Task brief :: Below are the records. Retype exactly the lines between the lines holding "Got it! [button] (669, 1083)" and "Terms & Privacy (390, 842)", inclusive.

Material supplied ::
╔══
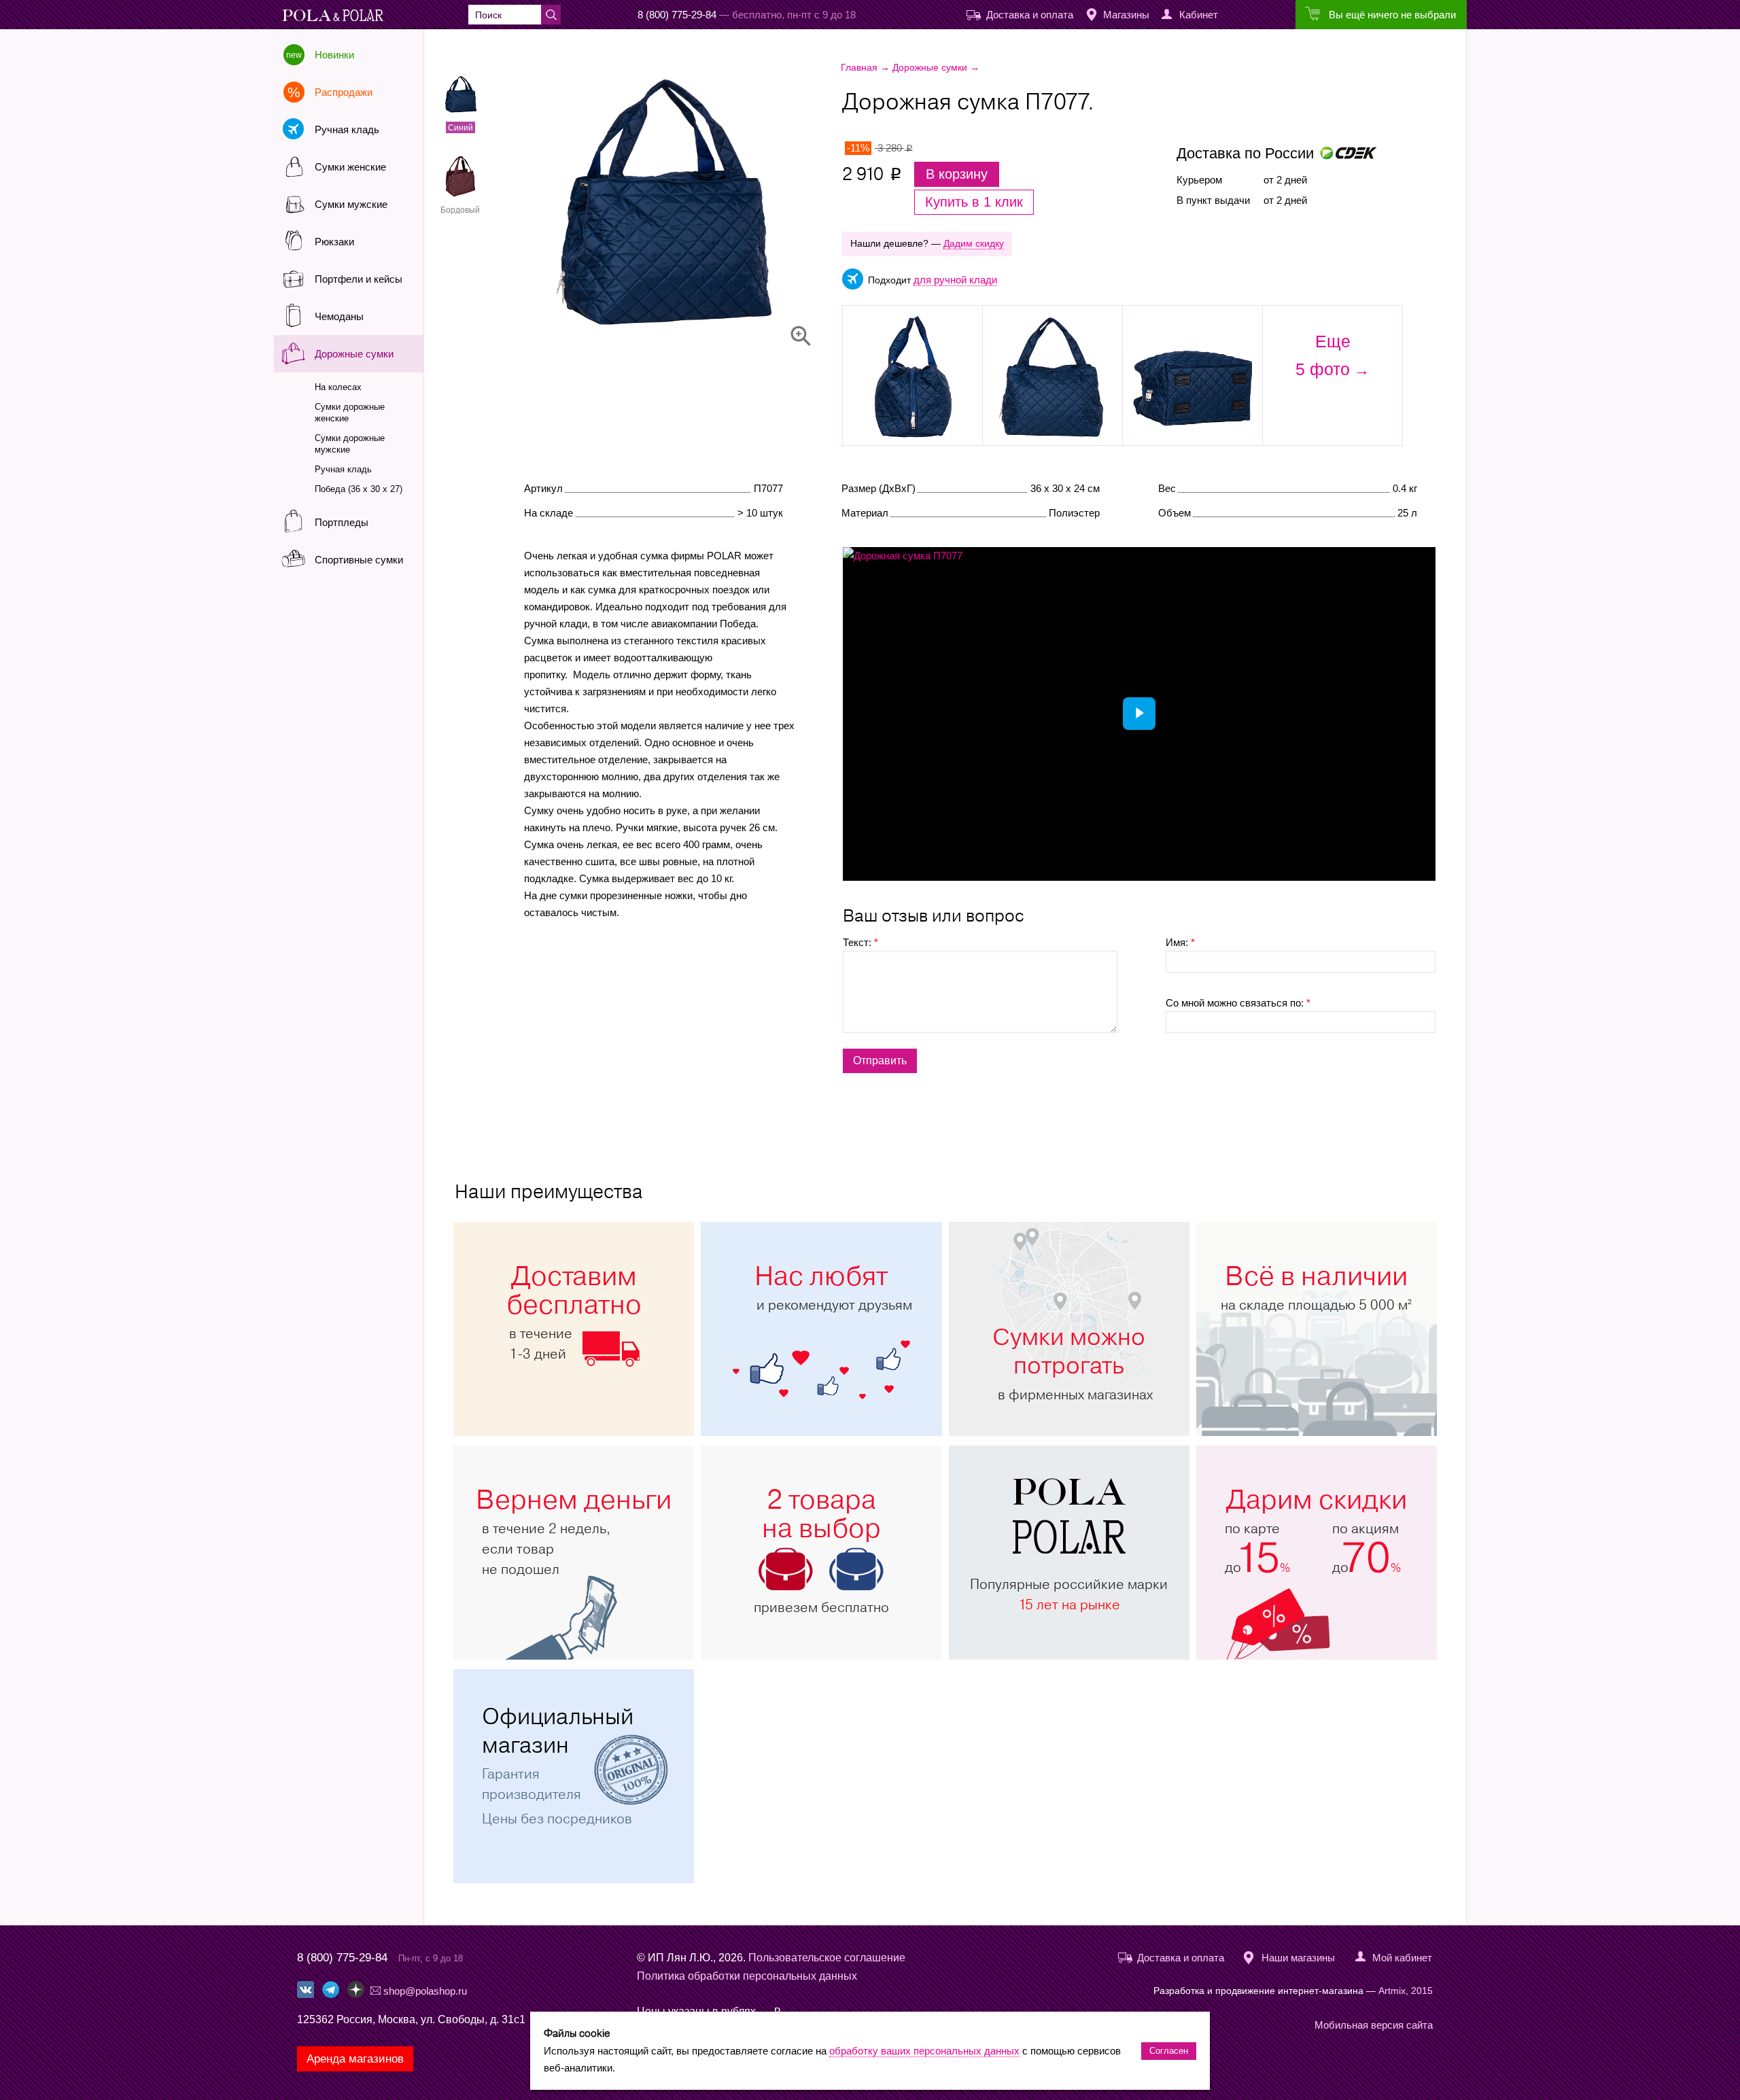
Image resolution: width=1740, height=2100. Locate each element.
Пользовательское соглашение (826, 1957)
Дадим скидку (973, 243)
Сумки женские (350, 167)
╚══
╔══
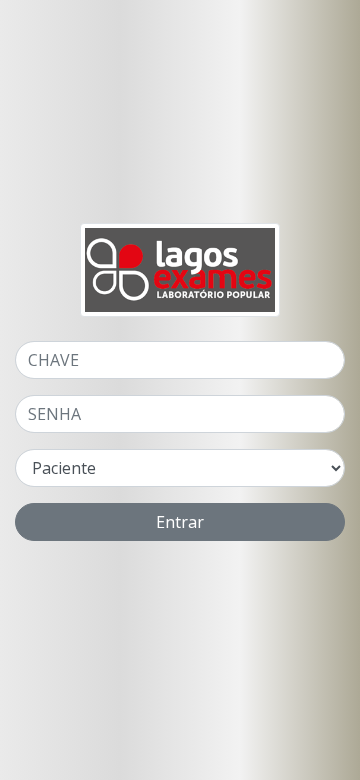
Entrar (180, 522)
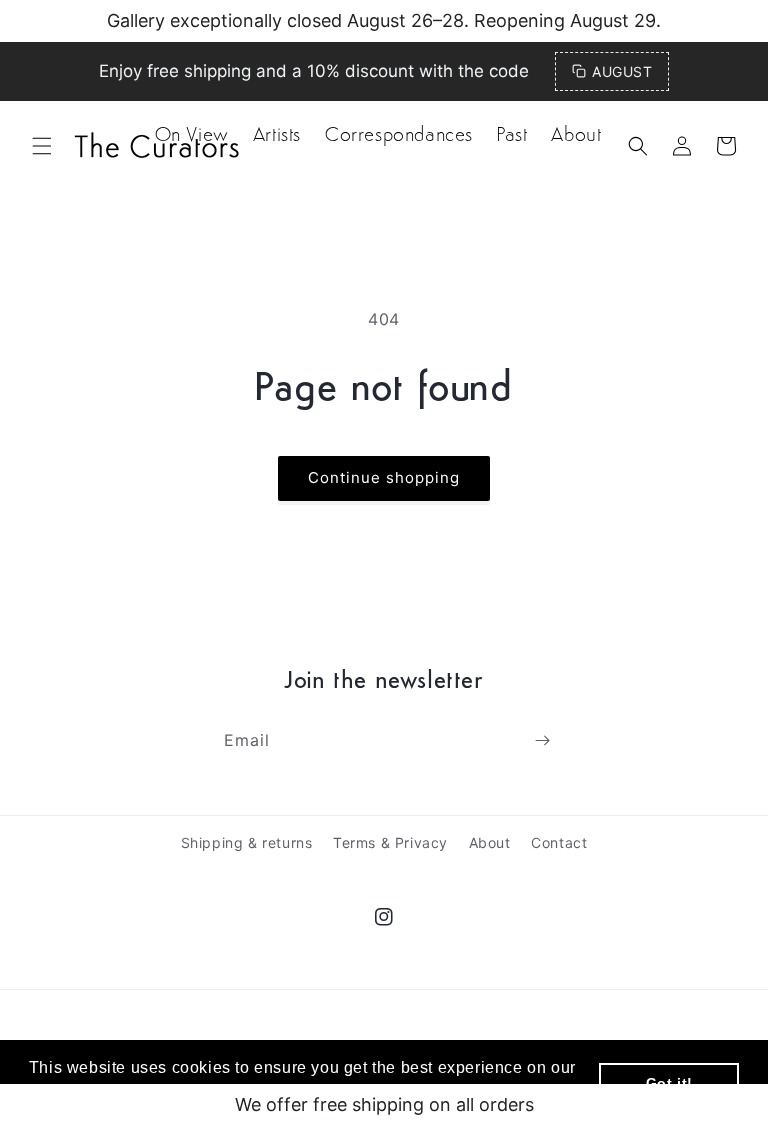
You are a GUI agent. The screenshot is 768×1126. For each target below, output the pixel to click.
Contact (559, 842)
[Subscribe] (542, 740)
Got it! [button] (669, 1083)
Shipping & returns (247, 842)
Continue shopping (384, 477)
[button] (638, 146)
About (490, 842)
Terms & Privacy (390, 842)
╚══
Written response ::
Got it! [button] (669, 1083)
Shipping & returns (247, 842)
Continue shopping (384, 477)
[button] (638, 146)
About (490, 842)
Terms & Privacy (390, 842)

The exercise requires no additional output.